Yes to Life: Viktor Frankl survived the Holocaust and created a new psychology in which the search for meaning--not pleasure or power--is mankind's central motivational force. (Samuel Kronen, Aug 18 2023, City Journal)

When his father was afflicted with pulmonary edema in the camp, Frankl used a smuggled vial of morphine to ease his pain.

I asked him: "Do you have pain?"


"Do you have any wish?"


"Do you want to tell me anything?"


I kissed him and left. I knew I would not see him alive again. But I had the most wonderful feeling one can imagine. I had done what I could. . . . I had accompanied my father to the threshold and had spared him the unnecessary agony of death.

This was Viktor Frankl: a man who could squeeze out a moral victory from the death of his own father in a concentration camp.

Between the wars, Frankl gained valuable experience working at a youth counseling clinic dealing with teen suicide. After finishing his medical degree, he started working at the Steinhof Psychiatric Hospital in Vienna, mostly in the female suicide ward. These were his first courses in suffering.
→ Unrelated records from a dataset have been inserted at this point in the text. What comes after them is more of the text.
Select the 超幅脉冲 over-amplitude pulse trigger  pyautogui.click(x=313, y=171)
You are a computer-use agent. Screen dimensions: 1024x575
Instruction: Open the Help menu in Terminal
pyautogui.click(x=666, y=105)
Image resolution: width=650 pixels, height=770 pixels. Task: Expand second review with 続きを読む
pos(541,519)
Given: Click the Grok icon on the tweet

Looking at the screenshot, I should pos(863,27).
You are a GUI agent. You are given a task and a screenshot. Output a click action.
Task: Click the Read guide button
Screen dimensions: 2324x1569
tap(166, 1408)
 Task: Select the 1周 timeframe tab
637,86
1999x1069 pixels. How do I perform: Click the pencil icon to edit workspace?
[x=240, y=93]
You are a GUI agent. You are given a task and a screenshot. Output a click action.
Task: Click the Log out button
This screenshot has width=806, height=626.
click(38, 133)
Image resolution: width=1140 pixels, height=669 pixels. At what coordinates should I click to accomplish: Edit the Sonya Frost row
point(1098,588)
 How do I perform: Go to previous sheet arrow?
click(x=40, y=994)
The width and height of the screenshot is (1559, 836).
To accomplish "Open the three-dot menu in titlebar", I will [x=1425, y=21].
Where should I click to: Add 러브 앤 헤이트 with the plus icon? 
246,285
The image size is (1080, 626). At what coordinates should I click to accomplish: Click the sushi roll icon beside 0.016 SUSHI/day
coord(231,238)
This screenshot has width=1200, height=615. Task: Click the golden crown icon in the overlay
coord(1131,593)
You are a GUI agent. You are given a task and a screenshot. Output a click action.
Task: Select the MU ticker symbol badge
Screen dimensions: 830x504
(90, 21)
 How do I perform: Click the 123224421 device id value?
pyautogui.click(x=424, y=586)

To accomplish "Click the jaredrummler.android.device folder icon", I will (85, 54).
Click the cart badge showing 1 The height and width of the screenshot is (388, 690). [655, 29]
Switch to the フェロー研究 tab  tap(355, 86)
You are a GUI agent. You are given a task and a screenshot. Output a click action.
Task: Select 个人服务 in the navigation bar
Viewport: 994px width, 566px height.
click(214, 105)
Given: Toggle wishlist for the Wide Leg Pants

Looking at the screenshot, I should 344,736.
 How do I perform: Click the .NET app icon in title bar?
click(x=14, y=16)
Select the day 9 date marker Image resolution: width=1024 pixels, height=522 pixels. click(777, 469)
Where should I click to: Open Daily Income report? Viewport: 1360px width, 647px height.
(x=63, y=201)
Suicide remains among the most complex moral issues. It's a testament to Frankl's humanism that he took an unequivocal stance against suicide in almost every instance. "I take the position that even in the case of an actual suicide attempt," he argues in Yes to Life: In Spite of Everything (1946), "the doctor not only has the right but also the duty to intervene medically, and that means to save and to help if, and to the extent that, he can."

Frankl would even develop a procedure, using amphetamines, to revive people who had attempted suicide. This invited the ire of his colleagues, who told him that he was playing the role of fate--including one female colleague who went on to try to kill herself, and whose life Frankl would ultimately save. His response to this criticism was to turn the issue on its head:

It is not I who wishes to play the role of destiny but the doctor who abandons a suicide to his fate, who gives fate free rein and sits on his hands where he could perhaps still intervene to help, who is the one who tries to act the part of destiny. Because if it had pleased fate to really allow the suicide in question to perish, then this fate would certainly have found ways and means to prevent the dying person from falling into the hands of a doctor while there was still time.

It was here that Frankl's vision really took hold. The nihilism of the modern age that lacked moral concern for suicide, Frankl later argued, was, at bottom, the same antilife sentiment motivating Hitler's euthanasia programs.